I’m a stickler for organization and orderliness. That’s why my online (and more generally my tech) life is propelling me to a digital breakdown.
The craziness of my laptop’s desktop at the end of the day, e-mail to read and respond to, RSS aggregator to manage, online groups, articles to read, bookmarks to delete, news to track, news that gets left behind – it’s just too much.
Sadly enough, I actually have a system too – and for the most part it works – but not well enough.
Why should I have to have a system to manage my digital life? Why should it be so disconnected? Why shouldn’t there be a better way to tie it all together? Why shouldn’t it be integrated? Why is it my fault that MySpace and Xanga won’t play nice and as a result I can’t connect to some of my friends? The same question goes for IM.
Why can’t I easily export my e-mails from one web based system to another? After all, they are my e-mails. If you don’t want me to switch to another service than just make sure yours is the best and I won’t.

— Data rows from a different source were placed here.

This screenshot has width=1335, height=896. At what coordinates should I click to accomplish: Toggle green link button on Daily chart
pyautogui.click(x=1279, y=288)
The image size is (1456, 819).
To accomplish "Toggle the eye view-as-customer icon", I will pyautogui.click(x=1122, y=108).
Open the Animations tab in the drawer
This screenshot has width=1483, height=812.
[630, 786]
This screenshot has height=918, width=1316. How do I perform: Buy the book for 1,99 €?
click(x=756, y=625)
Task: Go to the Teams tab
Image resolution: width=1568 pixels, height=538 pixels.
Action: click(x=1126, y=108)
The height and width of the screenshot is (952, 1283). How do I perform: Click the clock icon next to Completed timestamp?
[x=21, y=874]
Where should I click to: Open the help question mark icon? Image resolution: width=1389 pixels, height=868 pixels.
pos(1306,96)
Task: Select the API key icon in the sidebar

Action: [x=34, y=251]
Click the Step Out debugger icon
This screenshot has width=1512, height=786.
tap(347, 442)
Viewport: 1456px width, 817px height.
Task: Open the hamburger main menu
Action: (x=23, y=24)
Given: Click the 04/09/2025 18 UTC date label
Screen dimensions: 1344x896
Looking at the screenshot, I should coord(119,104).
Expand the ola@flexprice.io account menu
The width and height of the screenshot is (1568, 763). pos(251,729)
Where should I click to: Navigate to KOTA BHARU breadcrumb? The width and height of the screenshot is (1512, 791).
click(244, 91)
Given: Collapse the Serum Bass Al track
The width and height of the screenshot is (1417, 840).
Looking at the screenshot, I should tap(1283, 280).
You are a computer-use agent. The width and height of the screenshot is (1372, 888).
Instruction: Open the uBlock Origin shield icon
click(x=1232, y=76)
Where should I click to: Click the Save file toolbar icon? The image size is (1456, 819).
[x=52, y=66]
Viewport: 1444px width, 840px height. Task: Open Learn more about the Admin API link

I hate managing my music, e-mail, RSS feeds, and even the files on my computer – but it is a necessary evil, a necessary task if I want to actually be efficient and effective in work.
Web 2.0 is both a blessing and a curse when it comes to this issue. In terms of the amount of information on the web, it is pushing extraordinary growth. But for the individual, there is just too much information out there. Too many smart people with too many good things to say.
With all this data, search has basically become useless to me. I use the search engines more as a bookmarking tool than in actually finding relevant content. And they are becoming increasingly flooded with blog results, even though they are not specifically blog search engines – go figure. In point of fact, I find myself using blog search engines to find good data more and more. Even though it’s not the best example, I think that means vertical search will have a bright future.
On Monday, at BrainJams DC, someone asked me a very poignant question about the future of blogging. I can’t remember the exact wording but the essence was “What’s going to happen with blogging? There are just too many blogs out there.”
It’s true – there are. And many of them want but get no attention. Bloggers often throw in the towel because of that, because they feel like no matter they do, they won’t win. They can’t get the readership they want.
I liken that case to what I’m experiencing. No, it is not an apples to apples comparison. But as the blogger feels hopeless, so too does the person who faces information overload and the inability to manage a digital life.
If we want Web 2.0 to truly arrive, things have got to get simpler. Until then, I’m experimenting with my approach to these sorts of problems. In light of the fact that my frustrations are not going to be alleviated any time soon, it is obvious I’m going to have to take matters into my own hands. I’m going have to have a better system because there is not better software. I’ll report back on the progress I make – most likely will be another 7 series.